Fairlearn is an open-source Python package that gives data scientists and developers practical tools for evaluating and mitigating fairness issues in machine learning systems. The toolkit focuses on two categories of harm: allocation harms where AI systems unfairly extend or withhold opportunities, and quality-of-service harms where systems perform worse for certain groups. Rather than claiming to fully debias models, Fairlearn enables humans to understand trade-offs and make informed decisions about how to balance fairness and performance.
The assessment component provides a comprehensive set of fairness metrics including demographic parity, equalized odds, and worst-case accuracy rates for classification, plus worst-case mean squared error and log loss for regression. These metrics quantify how differently a model treats groups defined by sensitive features like age, gender, or ethnicity. The interactive visualization dashboard lets teams compare multiple models side by side, exploring how different fairness constraints affect both accuracy and group-level performance across various metrics simultaneously.

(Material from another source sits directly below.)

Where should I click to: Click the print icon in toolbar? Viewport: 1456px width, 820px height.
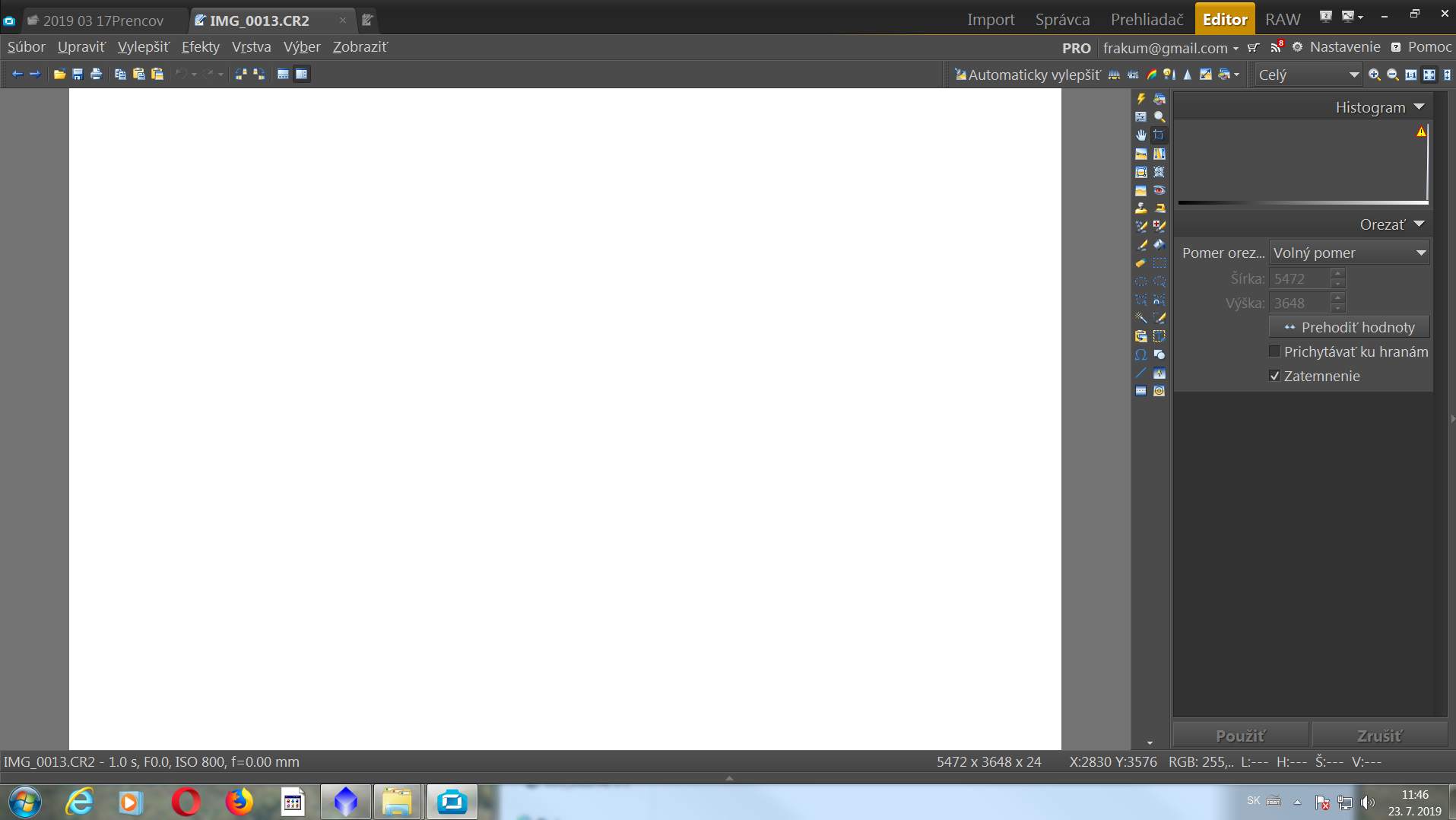click(x=96, y=75)
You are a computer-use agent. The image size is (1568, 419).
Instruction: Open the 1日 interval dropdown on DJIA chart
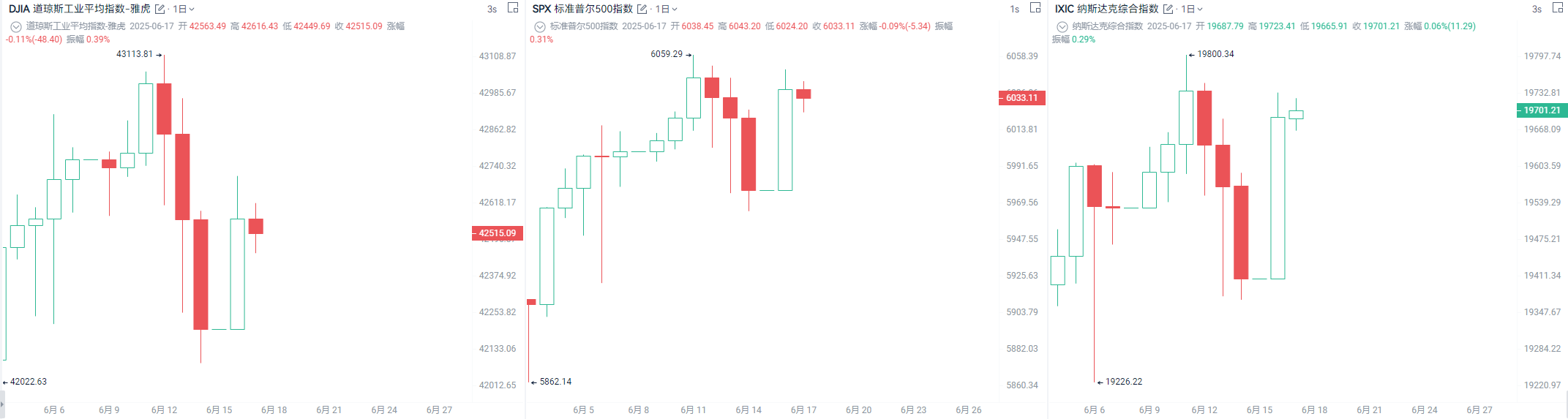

The mitigation component offers three categories of algorithms that follow scikit-learn conventions for easy adoption. Pre-processing methods like CorrelationRemover transform input features before training. In-processing methods like ExponentiatedGradient constrain the training process itself to satisfy fairness requirements. Post-processing methods like ThresholdOptimizer adjust prediction thresholds per group to meet parity constraints. This flexibility lets teams choose the intervention point that best fits their workflow and constraints. Fairlearn is MIT licensed with over 2,200 GitHub stars and is deeply integrated with Azure Machine Learning's Responsible AI capabilities.